Work instructions> Everything from the line containing "This screenshot has width=1456, height=819." through the line containing "Task: Switch to the 安全 menu item" should be repeated exactly, and nothing else from the data.

══ Listed entries ══

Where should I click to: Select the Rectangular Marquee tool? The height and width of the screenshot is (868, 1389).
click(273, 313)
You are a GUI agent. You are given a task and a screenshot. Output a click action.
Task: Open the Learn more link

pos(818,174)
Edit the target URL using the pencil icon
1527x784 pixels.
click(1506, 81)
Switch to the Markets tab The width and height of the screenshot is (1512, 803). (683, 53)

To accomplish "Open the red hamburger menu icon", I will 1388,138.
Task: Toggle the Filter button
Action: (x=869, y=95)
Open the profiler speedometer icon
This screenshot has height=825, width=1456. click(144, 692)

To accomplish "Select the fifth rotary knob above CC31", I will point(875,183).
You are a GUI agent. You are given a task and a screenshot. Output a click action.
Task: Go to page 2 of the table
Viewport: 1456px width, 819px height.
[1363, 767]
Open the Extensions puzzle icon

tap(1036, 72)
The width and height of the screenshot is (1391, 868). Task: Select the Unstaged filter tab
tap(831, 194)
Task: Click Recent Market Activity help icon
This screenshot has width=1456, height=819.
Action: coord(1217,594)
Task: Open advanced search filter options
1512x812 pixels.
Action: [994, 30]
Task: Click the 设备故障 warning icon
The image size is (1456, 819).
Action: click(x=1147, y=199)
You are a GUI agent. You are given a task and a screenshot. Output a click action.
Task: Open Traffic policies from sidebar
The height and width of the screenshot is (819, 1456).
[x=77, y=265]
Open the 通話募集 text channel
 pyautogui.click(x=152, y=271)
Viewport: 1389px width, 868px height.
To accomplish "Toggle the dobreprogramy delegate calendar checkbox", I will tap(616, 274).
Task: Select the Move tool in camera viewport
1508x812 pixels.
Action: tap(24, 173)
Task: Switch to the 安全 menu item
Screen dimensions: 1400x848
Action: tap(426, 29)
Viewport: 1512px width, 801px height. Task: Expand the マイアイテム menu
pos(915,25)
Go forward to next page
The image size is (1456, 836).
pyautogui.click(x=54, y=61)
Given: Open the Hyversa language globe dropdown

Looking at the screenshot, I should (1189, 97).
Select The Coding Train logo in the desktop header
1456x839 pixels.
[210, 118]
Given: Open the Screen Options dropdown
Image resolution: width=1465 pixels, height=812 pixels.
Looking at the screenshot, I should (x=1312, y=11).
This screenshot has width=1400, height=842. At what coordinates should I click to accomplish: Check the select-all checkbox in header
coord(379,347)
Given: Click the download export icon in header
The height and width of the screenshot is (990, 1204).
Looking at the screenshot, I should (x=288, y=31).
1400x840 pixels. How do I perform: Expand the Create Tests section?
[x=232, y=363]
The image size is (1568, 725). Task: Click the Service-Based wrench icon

═══

Solved exercise>
This screenshot has width=1456, height=819.
Action: coord(1217,594)
Task: Open advanced search filter options
1512x812 pixels.
Action: [994, 30]
Task: Click the 设备故障 warning icon
The image size is (1456, 819).
Action: click(x=1147, y=199)
You are a GUI agent. You are given a task and a screenshot. Output a click action.
Task: Open Traffic policies from sidebar
The height and width of the screenshot is (819, 1456).
[x=77, y=265]
Open the 通話募集 text channel
 pyautogui.click(x=152, y=271)
Viewport: 1389px width, 868px height.
To accomplish "Toggle the dobreprogramy delegate calendar checkbox", I will tap(616, 274).
Task: Select the Move tool in camera viewport
1508x812 pixels.
Action: tap(24, 173)
Task: Switch to the 安全 menu item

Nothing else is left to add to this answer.